Perhaps the subject matter he is best known for, and for which he is most beloved, Lowry’s Industrial Scenes are among his most recognisable works. S. Lowry’s skilful depictions of industrial scenes have come to enjoy a central place in British national imagery, shaping and defining a collective understanding of pre and PostWar Britain, the North and its working-class community.

Though most of Lowry’s depictions are partially invented and partially locally and geographically specific, the artist’s representations of the “industrial scene”, as he called it, have assumed an historical relevance that cannot be understated. According to art historian T. J. Clark, Lowry’s repetitive and seemingly monotonous depictions work perfectly to represent the “immense social phenomenon” that was the reality and then slow dissolution of Britain’s working-class cities. For the scholar, Lowry’s paintings convey a social realism that universalises the British North to suggest a sense of commonality and shared social experience in relation to industrialism and the modern urban landscape.

Lowry’s fascination with industrial scenes resulted out of his upbringing, having lived most of his childhood in Stretford.
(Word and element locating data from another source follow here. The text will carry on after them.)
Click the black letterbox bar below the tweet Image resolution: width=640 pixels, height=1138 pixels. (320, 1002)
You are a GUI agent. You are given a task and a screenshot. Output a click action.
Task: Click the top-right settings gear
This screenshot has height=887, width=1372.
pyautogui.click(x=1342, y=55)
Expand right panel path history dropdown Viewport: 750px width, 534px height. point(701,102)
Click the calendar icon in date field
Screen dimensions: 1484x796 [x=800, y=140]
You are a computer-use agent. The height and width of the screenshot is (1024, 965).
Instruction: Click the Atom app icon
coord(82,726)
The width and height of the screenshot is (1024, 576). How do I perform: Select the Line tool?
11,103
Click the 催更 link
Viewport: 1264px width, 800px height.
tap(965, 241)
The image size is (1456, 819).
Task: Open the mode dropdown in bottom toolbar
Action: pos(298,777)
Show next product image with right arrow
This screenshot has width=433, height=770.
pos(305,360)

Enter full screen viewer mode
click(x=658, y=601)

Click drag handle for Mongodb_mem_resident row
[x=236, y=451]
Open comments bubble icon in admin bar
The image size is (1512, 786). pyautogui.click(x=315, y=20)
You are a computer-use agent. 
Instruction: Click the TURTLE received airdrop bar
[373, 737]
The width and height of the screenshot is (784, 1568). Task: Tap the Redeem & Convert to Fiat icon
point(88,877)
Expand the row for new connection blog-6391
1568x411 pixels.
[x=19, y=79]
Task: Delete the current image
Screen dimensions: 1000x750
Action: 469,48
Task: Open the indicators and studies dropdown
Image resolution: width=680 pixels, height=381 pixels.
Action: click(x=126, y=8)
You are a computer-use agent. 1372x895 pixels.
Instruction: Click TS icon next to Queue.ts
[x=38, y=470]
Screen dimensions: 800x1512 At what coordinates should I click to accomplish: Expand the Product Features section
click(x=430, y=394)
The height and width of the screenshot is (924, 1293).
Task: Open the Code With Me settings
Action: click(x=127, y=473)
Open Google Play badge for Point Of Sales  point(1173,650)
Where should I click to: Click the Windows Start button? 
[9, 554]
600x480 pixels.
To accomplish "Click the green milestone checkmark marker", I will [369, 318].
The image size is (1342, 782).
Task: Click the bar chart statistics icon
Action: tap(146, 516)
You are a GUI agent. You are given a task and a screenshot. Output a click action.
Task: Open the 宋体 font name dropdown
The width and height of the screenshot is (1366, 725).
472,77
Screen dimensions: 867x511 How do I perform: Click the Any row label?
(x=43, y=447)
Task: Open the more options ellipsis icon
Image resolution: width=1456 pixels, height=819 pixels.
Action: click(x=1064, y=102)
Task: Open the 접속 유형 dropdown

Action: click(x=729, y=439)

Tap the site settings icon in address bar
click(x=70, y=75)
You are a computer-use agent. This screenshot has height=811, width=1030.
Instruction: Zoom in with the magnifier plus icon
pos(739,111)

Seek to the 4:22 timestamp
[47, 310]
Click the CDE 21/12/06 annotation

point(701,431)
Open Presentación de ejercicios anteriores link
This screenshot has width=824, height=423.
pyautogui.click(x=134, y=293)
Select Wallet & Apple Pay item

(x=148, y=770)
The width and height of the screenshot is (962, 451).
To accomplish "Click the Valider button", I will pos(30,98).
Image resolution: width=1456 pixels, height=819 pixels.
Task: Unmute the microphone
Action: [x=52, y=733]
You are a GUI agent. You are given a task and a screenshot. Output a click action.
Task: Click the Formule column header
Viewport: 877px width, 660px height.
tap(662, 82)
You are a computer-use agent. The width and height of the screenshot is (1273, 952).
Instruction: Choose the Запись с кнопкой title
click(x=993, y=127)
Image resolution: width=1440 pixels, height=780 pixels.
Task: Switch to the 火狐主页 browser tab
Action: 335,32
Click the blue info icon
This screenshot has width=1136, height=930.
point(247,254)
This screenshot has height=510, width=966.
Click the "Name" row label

To the artist’s admission, however, it was not until 1912 that he began to conceive of the North as a source of beauty, and thus an aesthetic matter. Admittedly, it was Stanely Houghtone’s Hinde Wakes that prompted Lowry to “see beauty in the smoke”, as Chris Water beautifully puts it. He thus embarked on a large project aimed at aestheticising and bringing on canvas the social reality of the North, which he regarded with affection and admiration. As Lowry recounts, "We went to Pendlebury in 1909 from a residential side of Manchester, and we didn't like it. My father wanted to go to get near a friend for business reasons. We lived next door, and at first, I disliked it, and then after about a year or so I got used to it, and then I got absorbed in it, then I got infatuated with it. Then I began to wonder if anyone had ever done it. Seriously, not one or two; and it seemed to me by that time that it was a very fine industrial subject matter. And I couldn't see anybody at that time who had done it – and nobody had done it, it seemed." It was this aestheticising outlook able to beautify the North that has in turn distinguished Lowry as one of the utmost British painters, with scholars of the calibre of John Berger claiming that Lowry was the first painter to dignify the grim coldness and drabness of industrial cities.